==== INPUT ====

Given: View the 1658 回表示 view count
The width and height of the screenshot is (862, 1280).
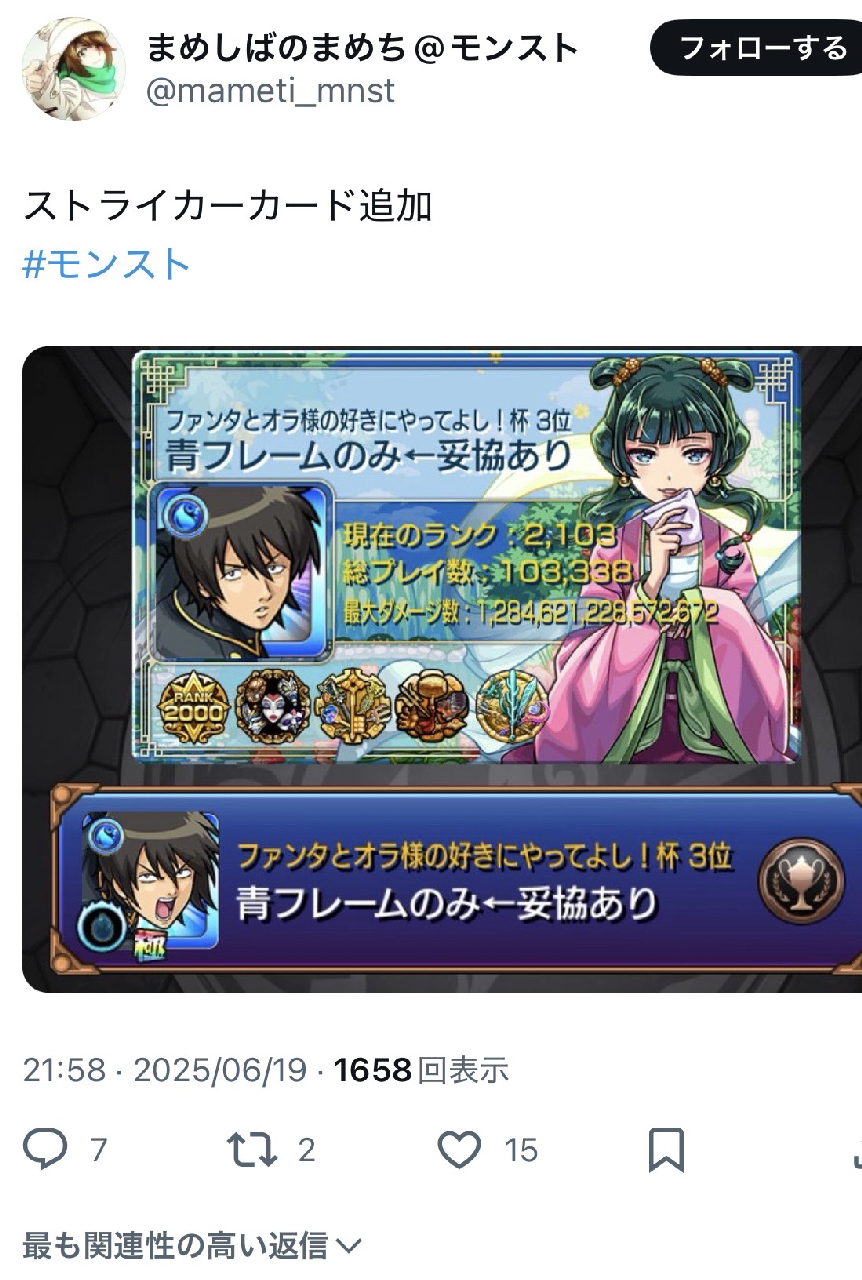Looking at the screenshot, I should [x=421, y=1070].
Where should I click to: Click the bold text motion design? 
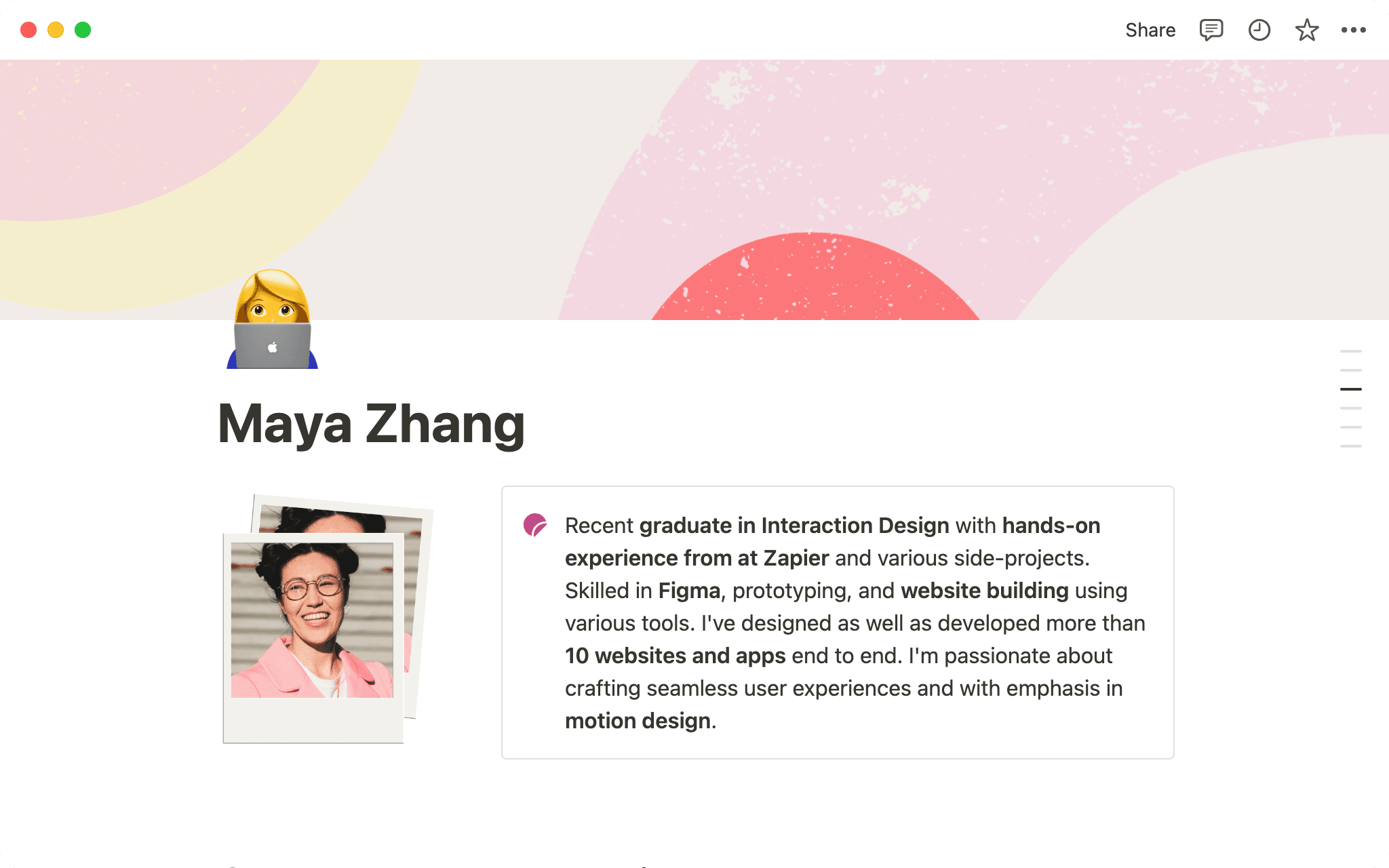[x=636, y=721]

====

**REQUIREMENTS**
Copy every row above word for word, leaving out the pictures.

**ANSWER**
Given: View the 1658 回表示 view count
The width and height of the screenshot is (862, 1280).
Looking at the screenshot, I should [x=421, y=1070].
Where should I click to: Click the bold text motion design? 
[x=636, y=721]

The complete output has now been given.